Гога растерялся. Вопрос показался бы ему кощунственным, если бы не был задан самим артистом. Что нравится больше? Как ответить? Все нравится, все волнует, окутывая душу каким-то особым состоянием возвышенной грусти, очищающей и возносящей над повседневностью.
Гога так и ответил:
— Мне все нравится, Александр Николаевич. Все, что вы поете.
— Ну, а все же? — настаивал Вертинский. Он сам понимал, что на подобный вопрос ответить Гоге трудно: ведь этот мальчик, ценитель хоть и чуткий, но безоговорочный. Таких знавал по прежней своей жизни, по более ранним встречам Вертинский. И все же ему почему-то хотелось услышать конкретный ответ.
Гога на минуту задумался.
— «Игуменья», «Бал Господень», «Концерт Сарасате», — выговорил он наконец не без опаски: не упускает ли что-нибудь важное, не обидит ли своим ответом артиста.
Вертинский всегда очень серьезно и строго относился к своему творчеству. Ни разу в жизни он не позволил себе исполнить вещь, которую считал не полностью завершенной и отделанной во всех деталях (что не мешало ему продолжать отделывать их по мере нового исполнения), которая не прозвучала бы внутри него так, чтобы удовлетворила его самого. И потому у него не было песен, которые он бы считал слабыми или неудавшимися. Те, что у него не выпевались, он просто не исполнял и никому о них не рассказывал. Но все же некоторые его самого трогали больше, и все три названные были из их числа. Услышав Гогины слова, он внимательно посмотрел ему в лицо своим острым взглядом колдуна. Потом слегка усмехнулся и сказал со вздохом:
— Умное у вас се’дце, Гогочка!
Гога вспыхнул. Он ведь не старался угодить, он действительно очень любил эти песни, и то, что Вертинский одобрил выбор, наполнило его гордостью. А Вертинский помолчал немного и вдруг, словно спохватившись, спросил живо:
— Но позвольте. Я ведь никогда не пою тепе’рь «Бал Господень». На пластинке это не то…
— Я п р е д с т а в л я ю себе, как бы вы ее исполнили, — сказал Гога просто.
Вертинский с изумлением посмотрел на собеседника. «В нем что-то есть, — подумал он. — Какая странная и вместе с тем естественная фраза. Конечно, «Бал Господень» можно петь только т а к, а не иначе, и он, видите ли, п р е д с т а в л я е т это себе. Ну и ну!» И несколько неожиданно для самого себя Вертинский сказал:
— Я вам спою «Бал Господень»…
— Сегодня? — обрадовался Гога.
— Нет. Здесь это петь нельзя. В конце’те. В ближайшем конце’те. Обещаю.
Гога не ответил ничего и только благодарно посмотрел на артиста. Вертинский же через несколько минут уже пожалел о своих словах. Он давно не пел песен прежнего репертуара, тех самых, которые принесли ему славу в предреволюционной России, такие, как «Ваши пальцы пахнут ладаном», «Безноженка» и тот же «Бал Господень». В свое время они находили наибольший отклик у слушателей в созревшей для крушения империи.
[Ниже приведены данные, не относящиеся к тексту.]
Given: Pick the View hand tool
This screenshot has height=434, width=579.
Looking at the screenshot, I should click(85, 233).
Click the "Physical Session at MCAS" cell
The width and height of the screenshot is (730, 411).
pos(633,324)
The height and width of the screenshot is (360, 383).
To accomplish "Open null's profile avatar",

Когда же эти круги русского общества, потерпев окончательную катастрофу, оказались за пределами России, они стали искать причины своего несчастья вовне, что всегда проще, чем подняться до осознания собственных ошибок. И среди виновников они числили Вертинского, обвиняя его в упадничестве, аморальности, пессимизме, одни не желая, другие будучи не в состоянии понять, что истинный художник всегда в той или иной форме выражает свою эпоху и что винить Вертинского в упадничестве это все равно что уроду злиться на зеркало или больному — на врача за поставленный диагноз.
Эти нападки эмиграции Вертинский в свое время воспринял очень болезненно, постепенно создал новый репертуар, а старые песни перестал исполнять, хотя его об этом нередко просили. Он также никогда не выходил на сцену в костюме Пьеро и даже вспоминать об этом не любил. Он был слишком тонок, чтоб говорить прямо, но всем своим видом, манерой держаться, строгим фраком, в котором неизменно появлялся перед публикой на концертах, давал понять, что с прошлым в своем творчестве покончил бесповоротно. Но это была лишь вынужденная позиция, потому что Вертинский не мог не понимать, что прежние песни неотъемлемы от его искусства и без них невозможно оценить его творчество в целом.